Débat sur l'identité nationale suscitant des interrogations auprès de la population française, taxe carbone « censurée » par le conseil constitutionnel, approches différenciées de la majorité sur la burqa… autant d'éléments récents ayant frappé les Français et reflétant, selon certains observateurs, une fragilité de l'exécutif.
Celle-ci, en cette période de rentrée, n'est pas retraduite à l'identique par les Français. Et, indépendamment de ces aspects conjoncturels, ceux-ci affirment faire un peu plus confiance au Président de la République (41%, +1) et au Premier Ministre (42%, +2) qu'à la fin 2009. Au cours des quatre derniers mois, la popularité n'a que faiblement évolué.

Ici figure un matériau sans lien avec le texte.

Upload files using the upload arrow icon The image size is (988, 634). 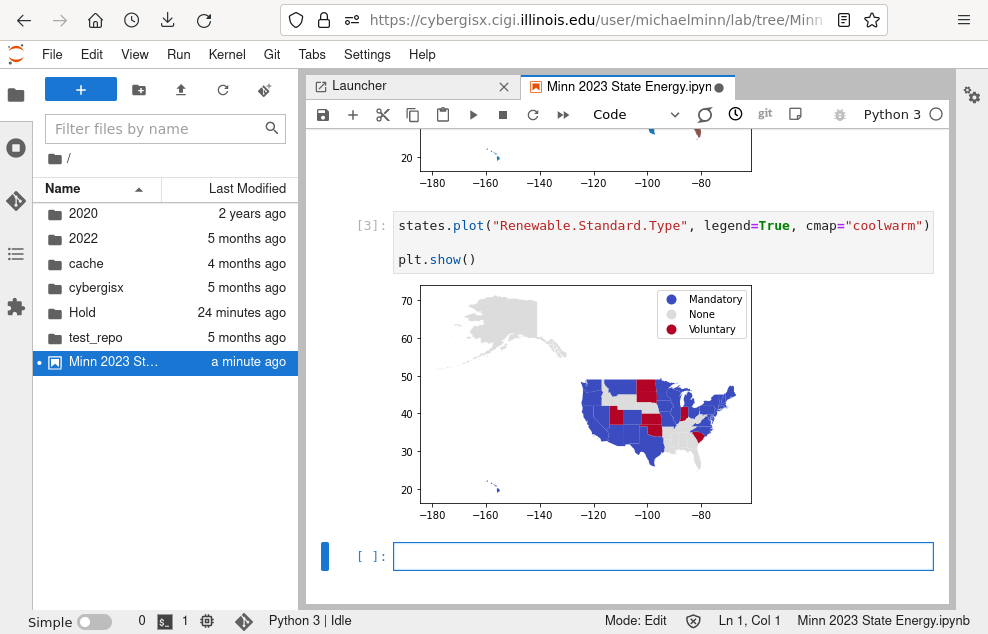pyautogui.click(x=181, y=90)
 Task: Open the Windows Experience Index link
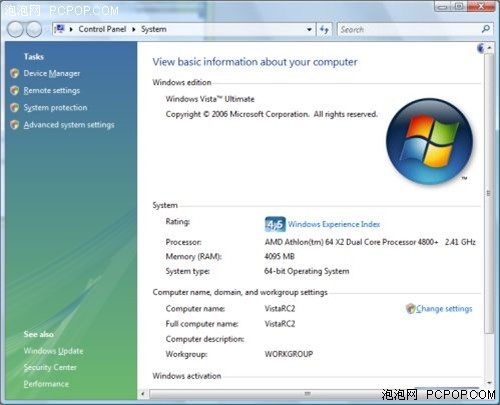[334, 224]
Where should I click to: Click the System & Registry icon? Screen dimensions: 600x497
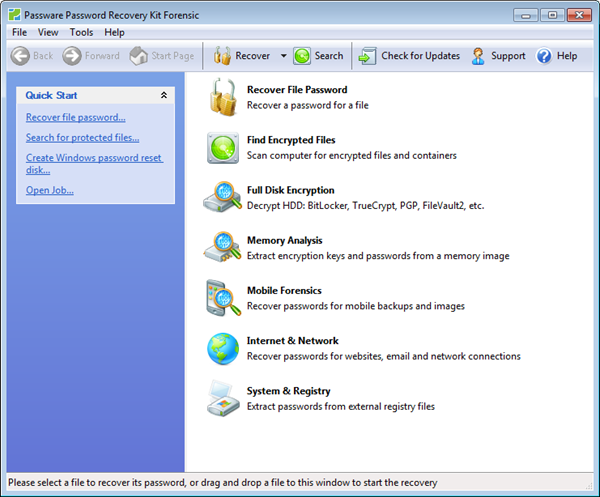[223, 398]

Les évolutions – positives – les plus marquantes de ces quatre derniers mois sont à relever parmi les personnes diplômées (+10 points d'octobre à aujourd'hui), les catégories supérieures (+12 points au cours de la même période), les personnes âgées de 65 ans et plus (+4 points), les sympathisants de Droite, et, a fortiori, de l'UMP (+4 points). Octobre avait vu la cote de confiance de l'exécutif s'éroder fortement. La candidature de Jean Sarkozy à la présidence de l'EPAD, le procès Clearstream et une rentrée jugée désordonnée par les Français avaient impacté leur jugement à l'égard, notamment, du Président. La remontée dans l'opinion des personnes diplômées, âgées et proches de la Droite montre que la reconquête de cette frange de l'opinion progresse. Notons, enfin que les sympathisants Front National expriment à nouveau majoritairement leur confiance à Nicolas Sarkozy.

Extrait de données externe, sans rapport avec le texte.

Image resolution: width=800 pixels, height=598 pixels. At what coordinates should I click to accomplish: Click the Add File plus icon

En revanche, la baisse de la confiance s'avère particulièrement marquée parmi : les jeunes (32%, - 5 points sur 4 mois), les sympathisants de gauche (18%, - 8 points) et dans une moindre mesure les ouvriers (35%, -2 points).

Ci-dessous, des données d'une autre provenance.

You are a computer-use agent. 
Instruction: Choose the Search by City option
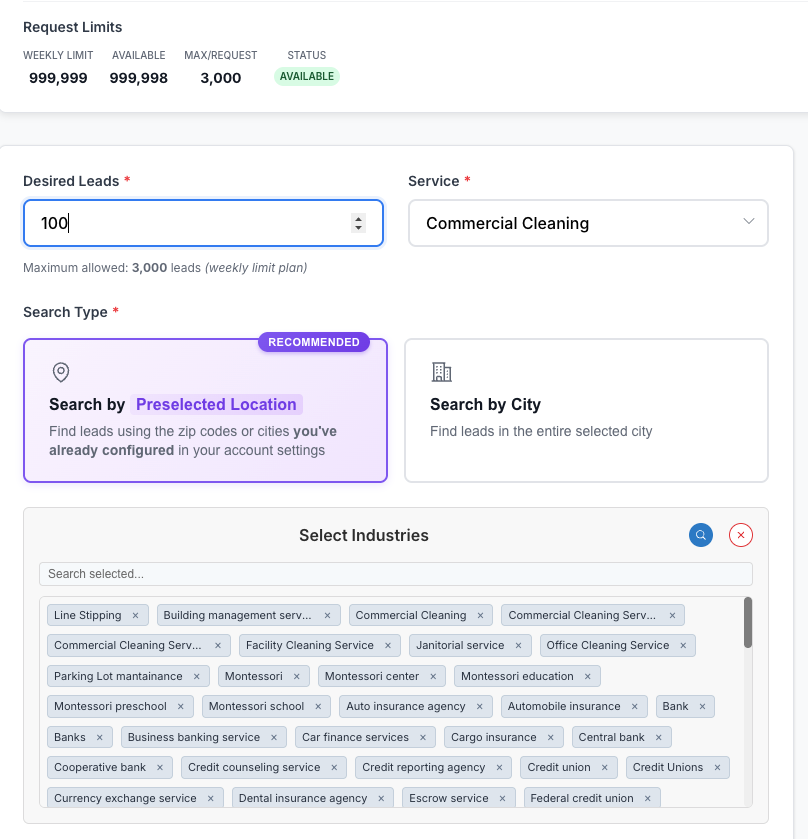(x=586, y=411)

Le ton plus « posé » du Président de la République, l'absence de polémiques rassurent probablement l'électorat traditionnel de la Droite. Les impatiences marquées, notamment en terme d'amélioration du pouvoir d'achat, se traduisent par cette baisse chez les catégories populaires et à Gauche. Au cours de la période récente, le Président a semblé en mesure d'adresser un message et d'adopter une posture rassurante pour son « cœur » d'électorat. Le défi, d'ici les élections régionales, reposant sur ses épaules est le suivant : parvenir à reconquérir la confiance des personnes les plus interrogatives sur l'effet de sa politique, au premier rang desquelles les catégories populaires.